== Fragment tekstu

Prokurator chce kary więzienia dla byłego wiceszefa BOR. Za loty do Smoleńska

Wyrok poznamy 21 czerwcaSerge Serebro, Vitebsk Popular News, CC BY SA Wikipedia

Dwa lata więzienia w zawieszeniu oraz kary grzywny domaga się prokurator dla b. wiceszefa BOR. Generał Paweł Bielawny jest oskarżony o nieprawidłowości przy ochronie wizyt VIP-ów w Smoleńsku w 2010 r. Sąd Okręgowy w Warszawie ogłosi wyrok 21 czerwca.

13 czerwca sąd w czasie rozprawy niejawnej wysłuchał mów końcowych w tej sprawie - poinformowała w czwartek sędzia Ewa Leszczyńska-Furtak, rzeczniczka SO. Dodała, że z jawnego wyciągu protokołu rozprawy wynika, iż prokurator wniósł o uznanie winy i skazanie oskarżonego za oba zarzucane mu czyny.

====

> Treść polecenia
Proszę przedstawić w formie listy najważniejsze fakty z akapitu fragmentu tekstu rozpoczynającego się od słów „Dwa lata więzienia w zawieszeniu”. Zamieszczone dalej wiersze nie mają związku z fragmentem tekstu.

== Zapisane dane

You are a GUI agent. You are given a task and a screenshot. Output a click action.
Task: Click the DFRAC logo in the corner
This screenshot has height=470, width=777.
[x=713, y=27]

====

> Udzielona odpowiedź
- Prokurator domaga się dla byłego wiceszefa BOR dwóch lat więzienia w zawieszeniu oraz kary grzywny.
- Oskarżonym jest generał Paweł Bielawny.
- Zarzuty dotyczą nieprawidłowości przy ochronie wizyt VIP-ów w Smoleńsku w 2010 r.
- Wyrok ogłosi Sąd Okręgowy w Warszawie 21 czerwca.